• WHAT YOU HAVE TO DO: All that is needed is every record, duplicated exactly.

==== EXERCISE MATERIAL ====

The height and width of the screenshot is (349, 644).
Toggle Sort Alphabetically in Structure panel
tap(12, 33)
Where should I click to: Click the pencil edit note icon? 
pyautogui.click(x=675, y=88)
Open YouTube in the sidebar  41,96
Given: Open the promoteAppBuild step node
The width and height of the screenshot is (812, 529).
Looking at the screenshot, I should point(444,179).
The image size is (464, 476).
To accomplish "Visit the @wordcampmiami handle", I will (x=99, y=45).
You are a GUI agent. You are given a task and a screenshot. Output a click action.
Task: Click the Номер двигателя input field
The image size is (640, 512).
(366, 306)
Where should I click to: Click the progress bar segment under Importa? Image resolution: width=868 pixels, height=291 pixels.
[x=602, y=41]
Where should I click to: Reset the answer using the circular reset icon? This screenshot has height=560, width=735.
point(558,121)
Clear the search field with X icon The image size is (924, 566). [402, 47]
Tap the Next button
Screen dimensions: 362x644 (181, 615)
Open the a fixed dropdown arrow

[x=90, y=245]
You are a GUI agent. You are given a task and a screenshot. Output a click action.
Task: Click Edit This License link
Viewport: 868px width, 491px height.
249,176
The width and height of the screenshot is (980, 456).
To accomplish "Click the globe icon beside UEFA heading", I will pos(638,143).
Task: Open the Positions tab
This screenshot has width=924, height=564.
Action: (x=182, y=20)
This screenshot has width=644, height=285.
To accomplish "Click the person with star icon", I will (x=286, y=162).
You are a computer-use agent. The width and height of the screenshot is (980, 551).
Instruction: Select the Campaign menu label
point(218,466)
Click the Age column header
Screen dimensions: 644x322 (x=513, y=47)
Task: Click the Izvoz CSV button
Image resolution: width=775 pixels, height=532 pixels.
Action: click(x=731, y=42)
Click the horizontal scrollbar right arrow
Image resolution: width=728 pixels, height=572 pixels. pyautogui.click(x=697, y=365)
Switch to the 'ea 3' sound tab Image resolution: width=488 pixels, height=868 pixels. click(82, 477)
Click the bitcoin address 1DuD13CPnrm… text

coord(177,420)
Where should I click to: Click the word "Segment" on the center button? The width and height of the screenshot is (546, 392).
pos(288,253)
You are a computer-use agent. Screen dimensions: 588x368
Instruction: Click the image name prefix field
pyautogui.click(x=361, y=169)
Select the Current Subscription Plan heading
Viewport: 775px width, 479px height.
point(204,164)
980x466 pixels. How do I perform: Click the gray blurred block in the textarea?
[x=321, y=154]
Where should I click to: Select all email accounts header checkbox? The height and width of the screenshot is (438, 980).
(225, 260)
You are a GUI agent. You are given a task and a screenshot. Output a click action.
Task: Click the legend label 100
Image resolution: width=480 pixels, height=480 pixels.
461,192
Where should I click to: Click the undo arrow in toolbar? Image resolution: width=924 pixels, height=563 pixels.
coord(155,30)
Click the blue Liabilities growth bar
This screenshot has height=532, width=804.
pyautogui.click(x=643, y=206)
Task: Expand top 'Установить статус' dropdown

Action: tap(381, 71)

====

• RESPONSE AREA:
The height and width of the screenshot is (349, 644).
Toggle Sort Alphabetically in Structure panel
tap(12, 33)
Where should I click to: Click the pencil edit note icon? 
pyautogui.click(x=675, y=88)
Open YouTube in the sidebar  41,96
Given: Open the promoteAppBuild step node
The width and height of the screenshot is (812, 529).
Looking at the screenshot, I should point(444,179).
The image size is (464, 476).
To accomplish "Visit the @wordcampmiami handle", I will (x=99, y=45).
You are a GUI agent. You are given a task and a screenshot. Output a click action.
Task: Click the Номер двигателя input field
The image size is (640, 512).
(366, 306)
Where should I click to: Click the progress bar segment under Importa? Image resolution: width=868 pixels, height=291 pixels.
[x=602, y=41]
Where should I click to: Reset the answer using the circular reset icon? This screenshot has height=560, width=735.
point(558,121)
Clear the search field with X icon The image size is (924, 566). [402, 47]
Tap the Next button
Screen dimensions: 362x644 (181, 615)
Open the a fixed dropdown arrow

[x=90, y=245]
You are a GUI agent. You are given a task and a screenshot. Output a click action.
Task: Click Edit This License link
Viewport: 868px width, 491px height.
249,176
The width and height of the screenshot is (980, 456).
To accomplish "Click the globe icon beside UEFA heading", I will pos(638,143).
Task: Open the Positions tab
This screenshot has width=924, height=564.
Action: (x=182, y=20)
This screenshot has width=644, height=285.
To accomplish "Click the person with star icon", I will (x=286, y=162).
You are a computer-use agent. The width and height of the screenshot is (980, 551).
Instruction: Select the Campaign menu label
point(218,466)
Click the Age column header
Screen dimensions: 644x322 (x=513, y=47)
Task: Click the Izvoz CSV button
Image resolution: width=775 pixels, height=532 pixels.
Action: click(x=731, y=42)
Click the horizontal scrollbar right arrow
Image resolution: width=728 pixels, height=572 pixels. pyautogui.click(x=697, y=365)
Switch to the 'ea 3' sound tab Image resolution: width=488 pixels, height=868 pixels. click(82, 477)
Click the bitcoin address 1DuD13CPnrm… text

coord(177,420)
Where should I click to: Click the word "Segment" on the center button? The width and height of the screenshot is (546, 392).
pos(288,253)
You are a computer-use agent. Screen dimensions: 588x368
Instruction: Click the image name prefix field
pyautogui.click(x=361, y=169)
Select the Current Subscription Plan heading
Viewport: 775px width, 479px height.
point(204,164)
980x466 pixels. How do I perform: Click the gray blurred block in the textarea?
[x=321, y=154]
Where should I click to: Select all email accounts header checkbox? The height and width of the screenshot is (438, 980).
(225, 260)
You are a GUI agent. You are given a task and a screenshot. Output a click action.
Task: Click the legend label 100
Image resolution: width=480 pixels, height=480 pixels.
461,192
Where should I click to: Click the undo arrow in toolbar? Image resolution: width=924 pixels, height=563 pixels.
coord(155,30)
Click the blue Liabilities growth bar
This screenshot has height=532, width=804.
pyautogui.click(x=643, y=206)
Task: Expand top 'Установить статус' dropdown

Action: tap(381, 71)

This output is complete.